• **Stated task 1**: In the listing, retype the lines from the one containing "The height and" to the one containing "(1144, 211).", keeping every character the same and leaving the pictures out.

• **Excerpted passage**:
Monday, May 23, 2011

What I Learned While Bodymarking

As most people know, the thing that first piqued my interest about triathlon was body marking. Something about being in a sport extreme enough that your race number had to written in big, black numerals on your arms and legs (and your age on your calf so you can scope out your age group competition on the run) was just compelling. Even the words "body marking" send a shiver down my spine. So, this Sunday at the Tucson Triathlon, I actually got to wield the pen myself for the first time, and mark up some bodies. This experience taught me a number of things...

#1 being: If I were single and looking (or if you are), I think body marking is an excellent way to go shopping. First of all, I'll state the obvious, which is that not only are most triathletes in pretty good shape, but also, you get to get up close and personal without it really being personal. At this triathlon, we had to write the race number on both upper arms and just above both knees, and also the person's age on the back calf. Triathletes, for the most part, seem to be pretty cool with having total strangers manhandle their bodies. Not only that, but most people are either nervous or excited about the race, so they are really pleased to see someone smiling at them and being friendly, especially if that person expresses an interest in whatever pre-race thoughts or anxieties are flitting through the triathlete's head. I would think it would be perfectly possible and possibly even acceptable to engage in some light flirting. Not that I did this, but you could!

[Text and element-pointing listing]
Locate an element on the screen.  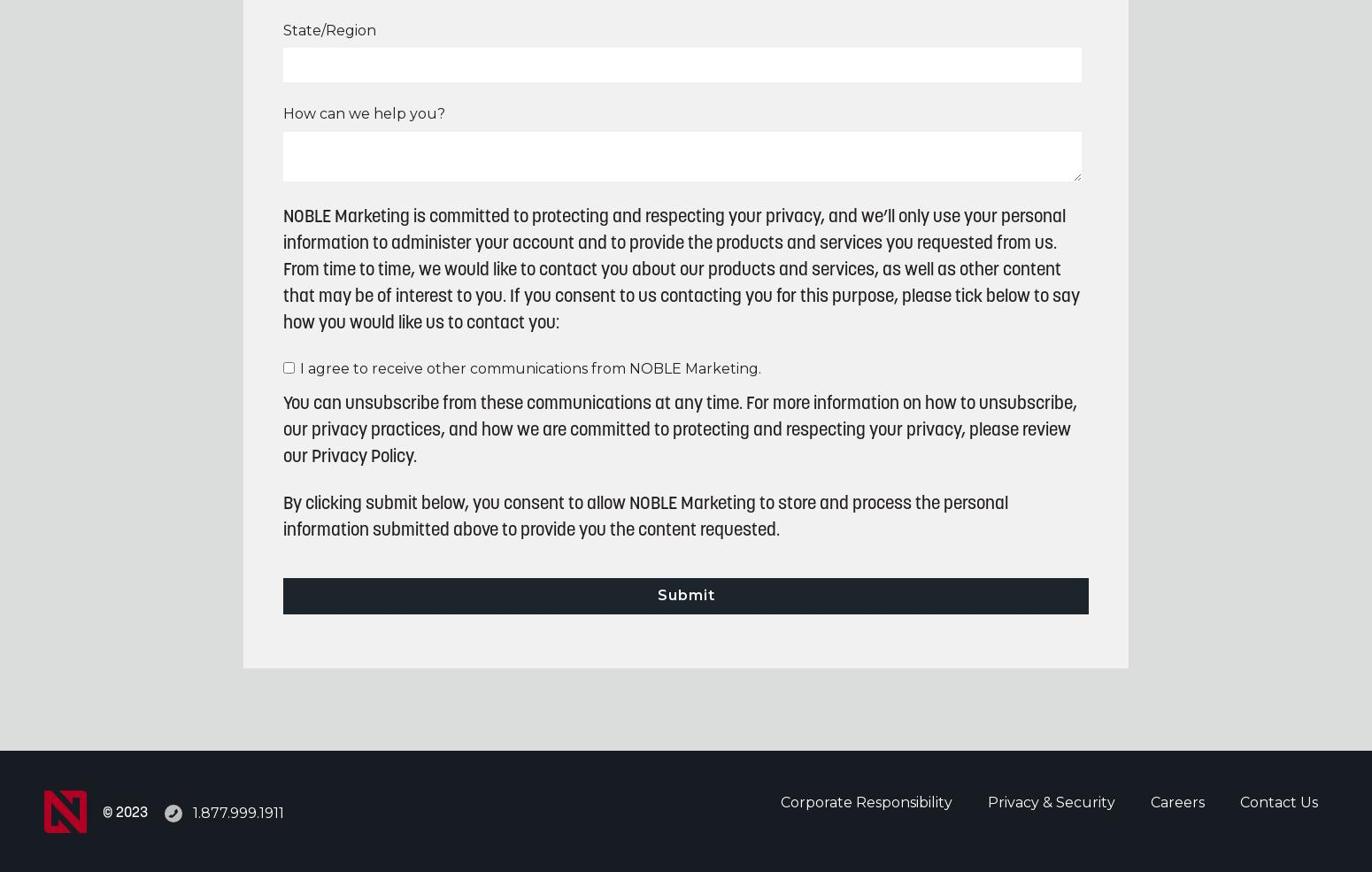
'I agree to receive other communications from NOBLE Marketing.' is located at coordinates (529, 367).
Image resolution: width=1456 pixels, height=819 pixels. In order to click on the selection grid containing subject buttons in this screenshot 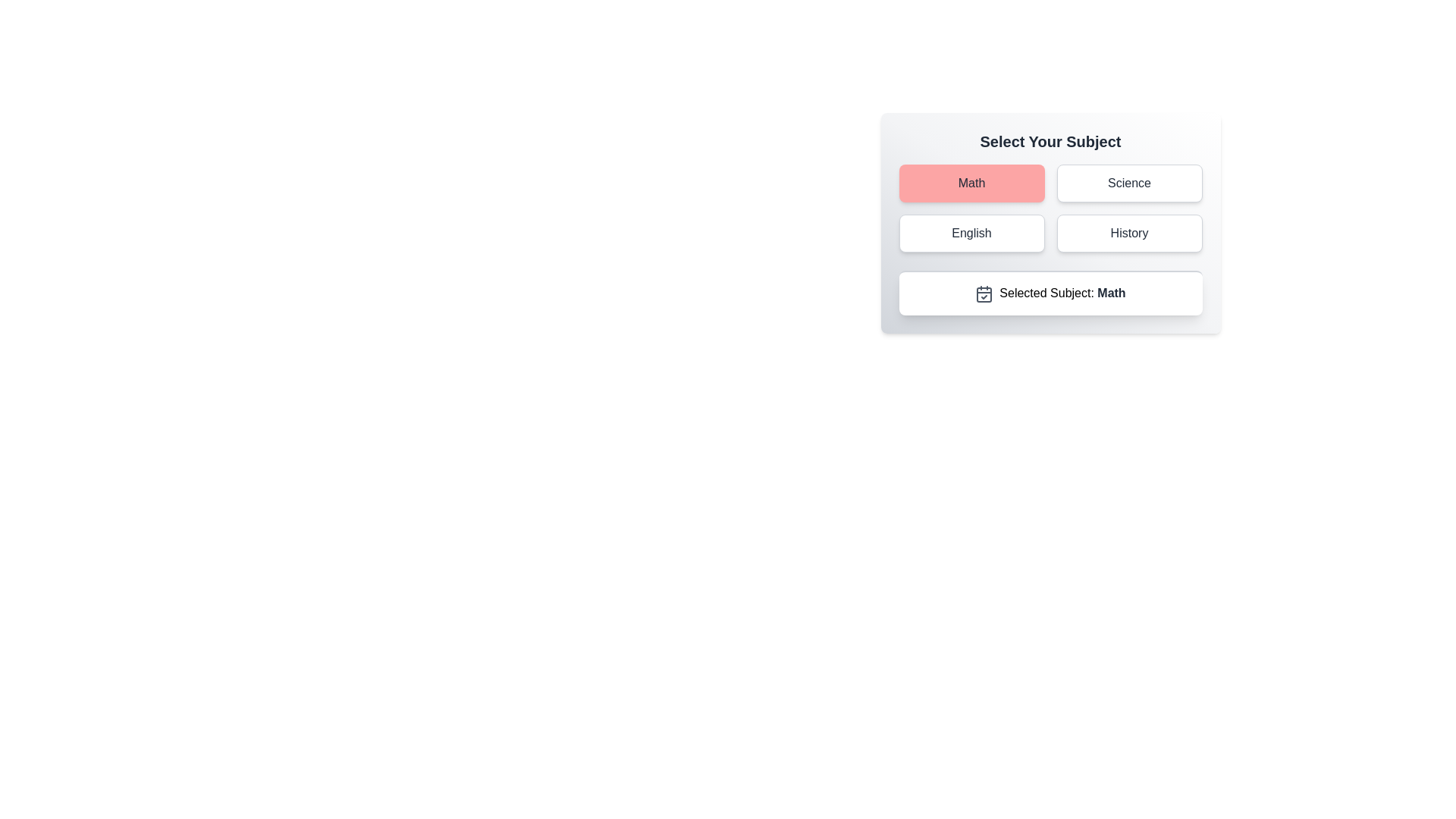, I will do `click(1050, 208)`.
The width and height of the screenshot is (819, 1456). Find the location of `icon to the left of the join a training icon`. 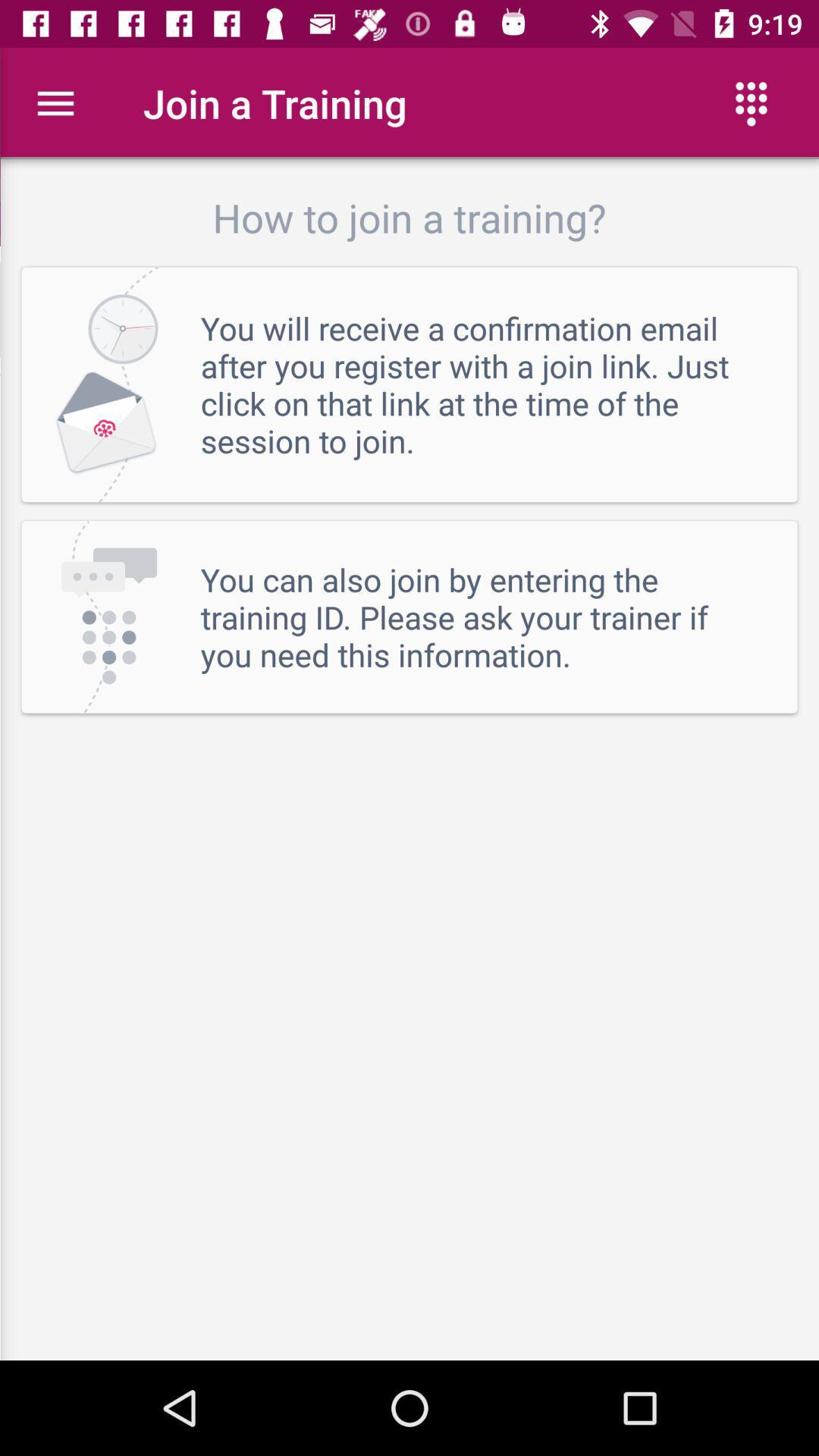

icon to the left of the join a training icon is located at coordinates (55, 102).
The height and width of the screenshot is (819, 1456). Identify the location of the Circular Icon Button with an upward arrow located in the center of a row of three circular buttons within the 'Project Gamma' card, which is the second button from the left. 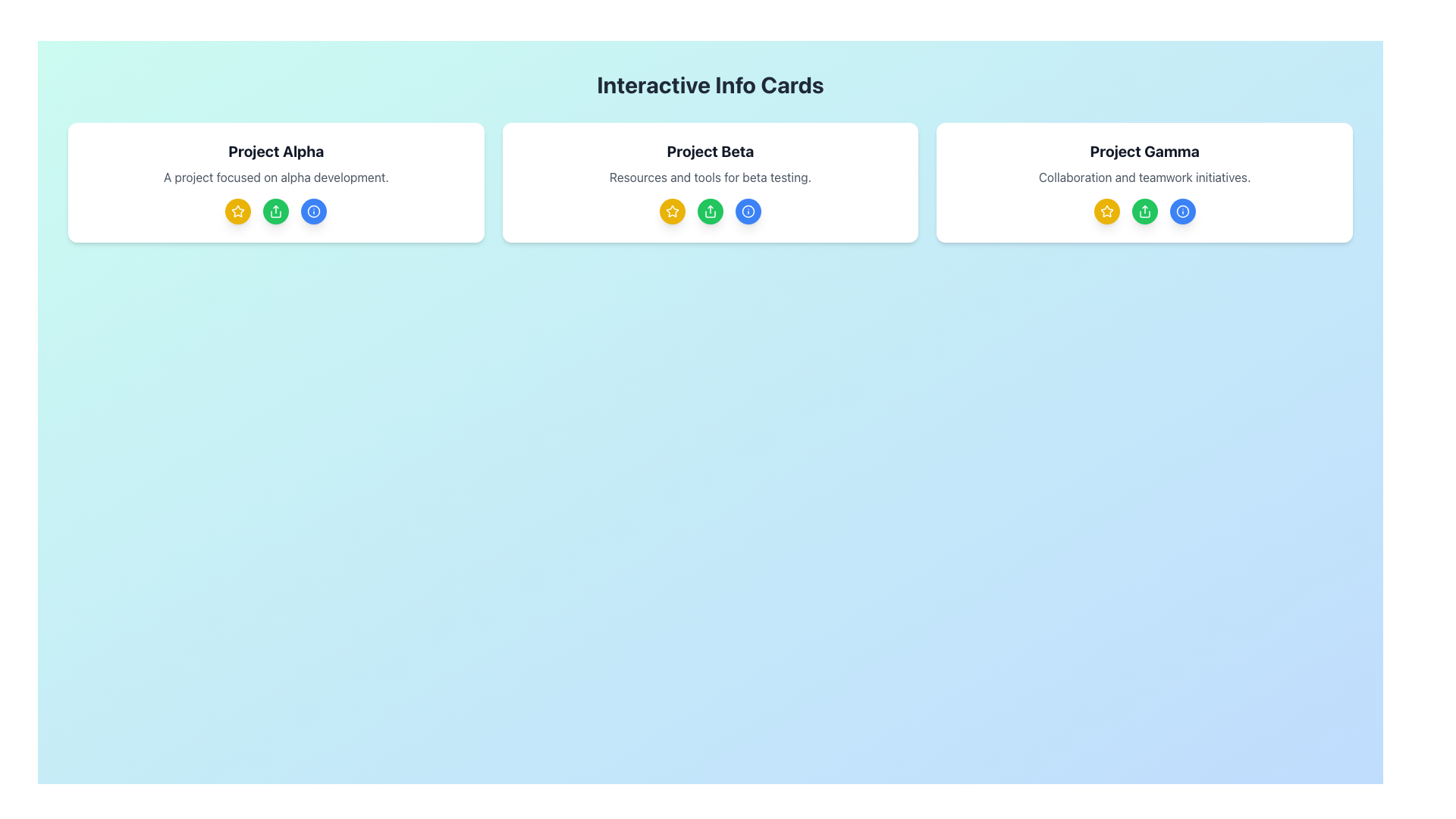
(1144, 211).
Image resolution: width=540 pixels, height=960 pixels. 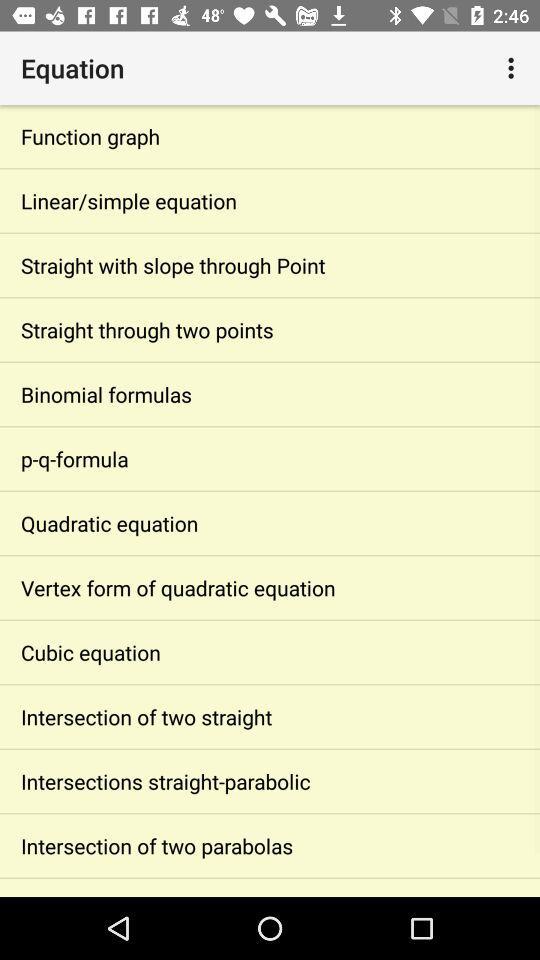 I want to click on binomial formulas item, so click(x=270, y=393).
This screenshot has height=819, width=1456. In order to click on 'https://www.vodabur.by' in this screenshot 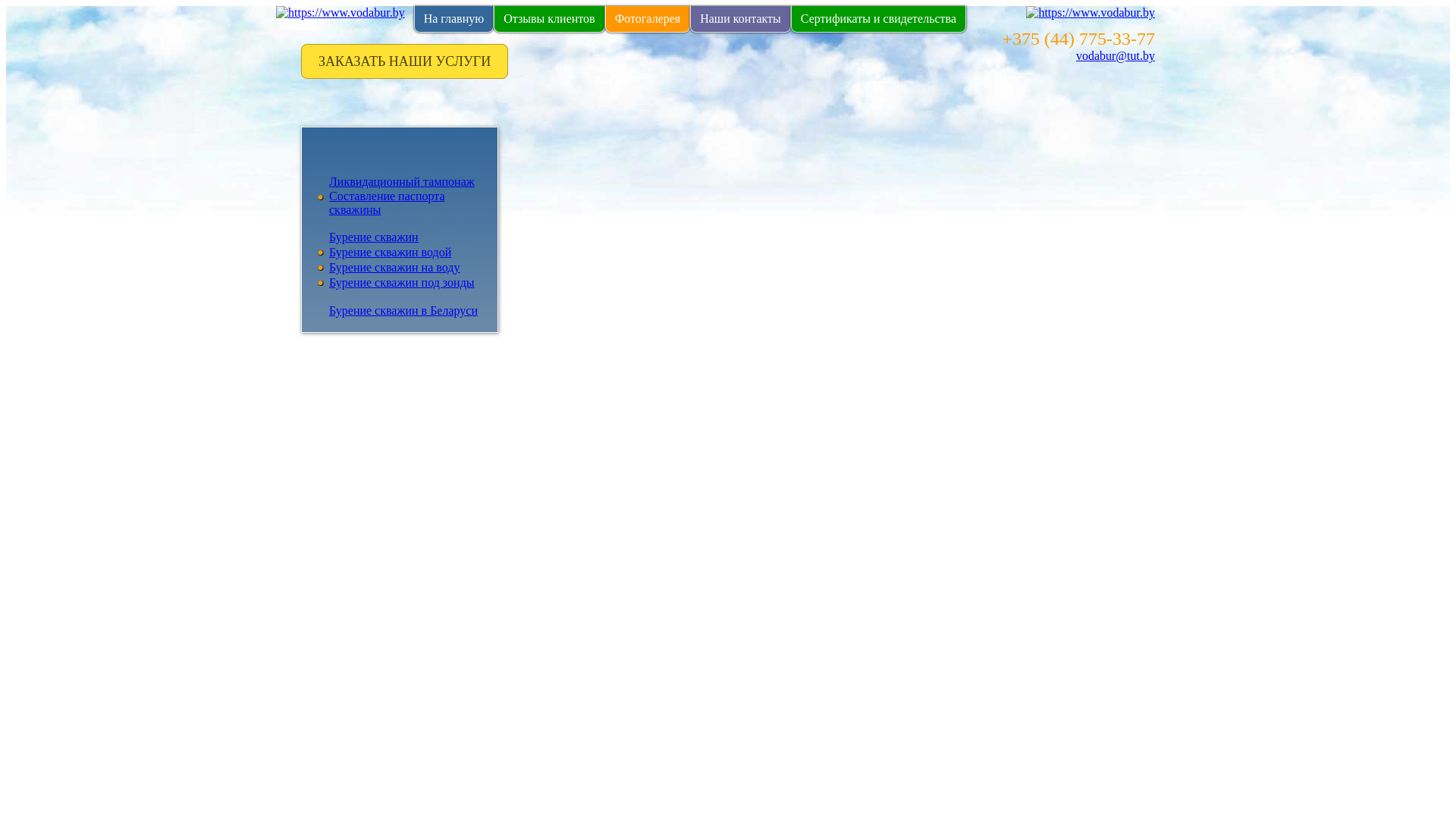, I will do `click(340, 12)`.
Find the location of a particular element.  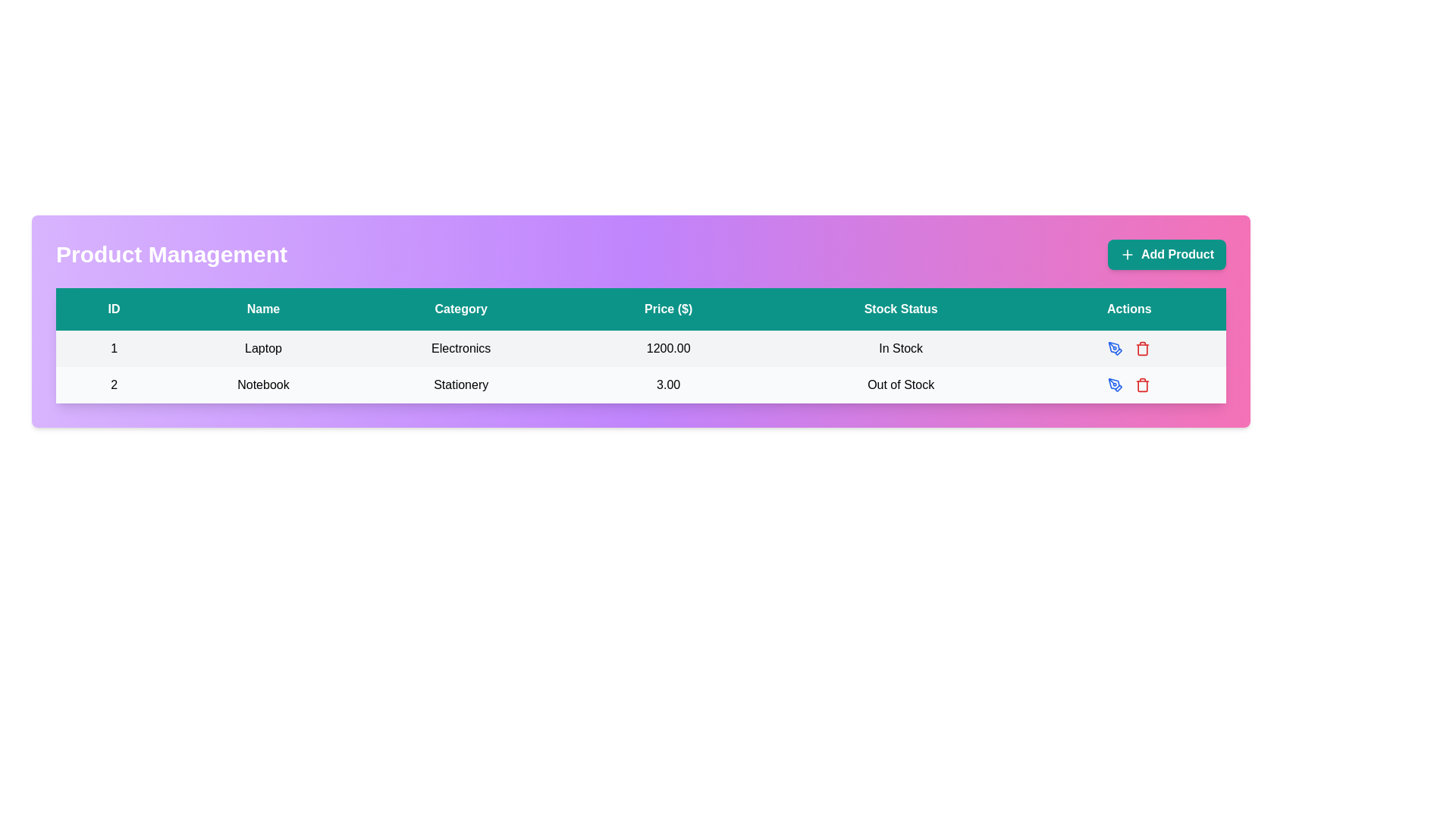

• **Stated task 2**: Pick up the blog post about body marking at a triathlon right after its last sentence and keep writing it.

• **Expected answer 1**:
The height and width of the screenshot is (819, 1456). Identify the location of the Circular Icon Button with an upward arrow located in the center of a row of three circular buttons within the 'Project Gamma' card, which is the second button from the left. 
(1144, 211).

• **Expected answer 2**:
#2: It's equally hard to write on extremely flabby untoned limbs and extremely cut limbs. 70-year-old skin is so yielding that it's hard to make straight lines with the pen. But on the other hand, those huge guys who spend too much time in the gym and have softball-sized arm muscles make it just as difficult. YOU try writing a big 3-digit number on the upper arm of a body-builder and have it come out straight!

#3: People with too much ink -- also hard to write on. I love tattoos, but from now on I have to remember that very big forearm tattoos are probably not a good idea if I want to stick with triathlon.

#4: The hardest people of all to write on: those who have just put on sunscreen and/or lotion. I feel bad for that one girl who had just slathered herself with so much sunscreen I could still see it, all white and goopy, all over her arms and legs. It took me several minutes and two different pens to get a (barely) legible number on her. If you're going to put it on -- and of course you should -- let it dry before coming to body marking!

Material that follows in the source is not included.